- Booster shots are now approved for all three COVID-19 vaccines available in the U.S.
- Individuals who meet eligibility criteria can choose any authorized booster shot.
- Third doses of the COVID-19 mRNA vaccines are also authorized by the Food and Drug Administration (FDA) for some people who are immunocompromised.
COVID-19 vaccine booster shots are now available—though only to select people who are at increased risk. The U.S. Food and Drug Administration (FDA) expanded its emergency use authorization to include the Moderna and Johnson & Johnson COVID-19 booster vaccines for select populations.
The agency had previously authorized the Pfizer-BioNTech booster for certain individuals and a third dose of the COVID-19 mRNA vaccine for immunocompromised people who meet specific criteria.
Third Shots vs. Boosters
“Right now, the vaccines are still tremendously successful in preventing serious illness,” Aaron Eli Glatt, MD, FACP, FIDSA, FSHEA, the chair of medicine at Mount Sinai South Nassau in Oceanside, New York, and a spokesperson for the Infectious Disease Society, tells Get Meds Info.
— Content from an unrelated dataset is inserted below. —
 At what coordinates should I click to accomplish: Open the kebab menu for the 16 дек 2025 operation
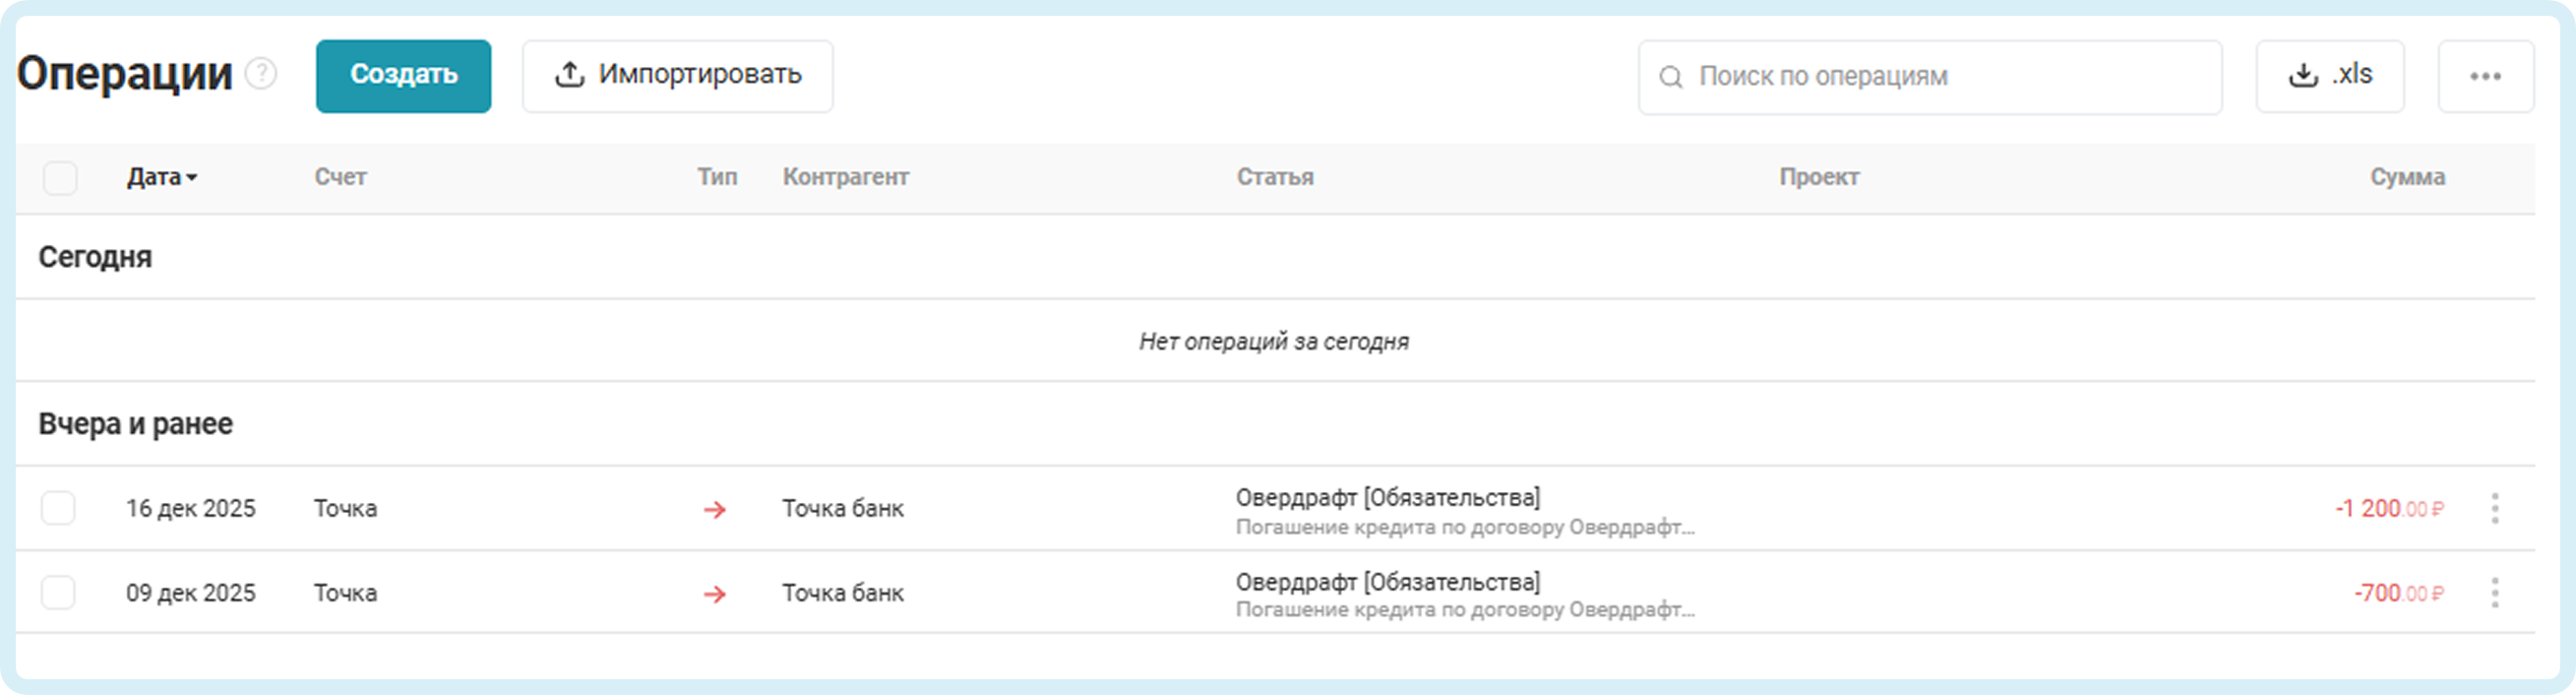pos(2494,508)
Glatt says that because some immunocompromised people did not mount a good response to the vaccine, they need to get a third shot to ensure that they are protected.
For other fully vaccinated people, immunity wanes over time—which is why a booster shot dose might be beneficial.
Third Shots for Immunocompromised People
After reviewing the available data, the FDA authorized the use of a third dose of the Pfizer-BioNTech and Moderna vaccines for immunocompromised people in mid-August.
“Those are people that never really mounted a good response,” says Glatt. “Studies show that if you give them an extra dose, [up to] 50% of them will mount a good response.”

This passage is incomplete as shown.